"Era um indefectível admirador de Lance Armstrong. Não só pela sua senda vitoriosa, como pelo modo como ultrapassou a proximidade de uma morte tantas vezes anunciada pelo cancro.
Em discurso directo, chega-nos, por fim, a fria confissão-confirmação da batota. Perante uma interlocutora que se limitou a gerir o desconhecimento dos meandros do ciclismo e suas artimanhas. Tal não terá sido por acaso, pois, com um entrevistador que estivesse dentro do assunto, o diálogo seria bem mais duro e focado.

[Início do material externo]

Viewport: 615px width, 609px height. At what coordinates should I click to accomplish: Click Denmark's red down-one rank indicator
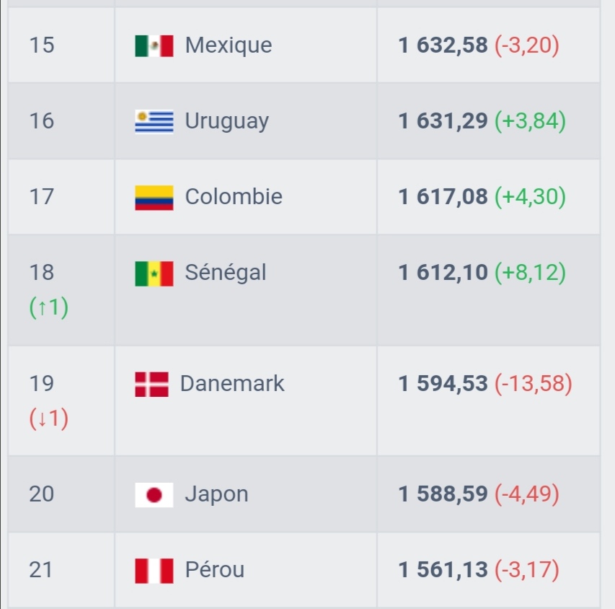tap(49, 419)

Não sei se terá sido uma machadada final no ciclismo, mas o abalo é teluricamente devastador. Basta pensar na teia que permitiu esta normalidade durante mais de uma década entre médicos, laboratórios, dirigentes, colegas. Quantos estarão coniventes por acção ou omissão? Sendo a luta contra o doping um jogo tecnológico, biológico e científico do gato e do rato, este momento é uma significativa vitória da verdade desportiva sobre a falta de ética. Como também o foi a penalização de outros ciclistas de nomeada. Mas Armstrong é apenas a ponta de um enorme iceberg de hipocrisia, interesses e manipulações.

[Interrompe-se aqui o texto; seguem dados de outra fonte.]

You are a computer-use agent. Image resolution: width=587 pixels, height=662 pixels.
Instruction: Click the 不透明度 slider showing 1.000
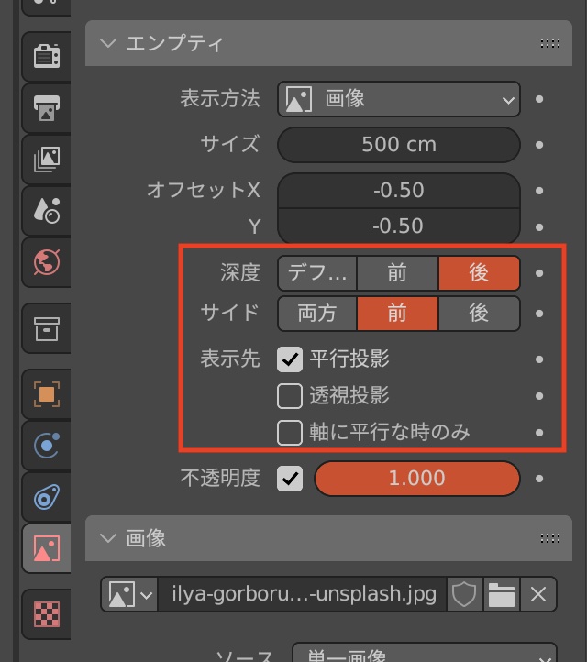(x=416, y=478)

Há ainda outro ponto sobre o qual vale a pena reflectir (no ciclismo, como na maioria dos desportos): cada vez mais a vitória e o sucesso exigem esforços e capacidades que vão para além da sã competição. A glória, o dinheiro, a ganância desportiva, o culto do super-homem têm conduzido a todo o tipo de estratagemas que, no fim, acabam por se virar contra os protagonistas-cobaias. É também o tempo de prevenir. Nos traçados hercúleos das competições e, sobretudo, na coisificação da pessoa humana em troca de vã glória."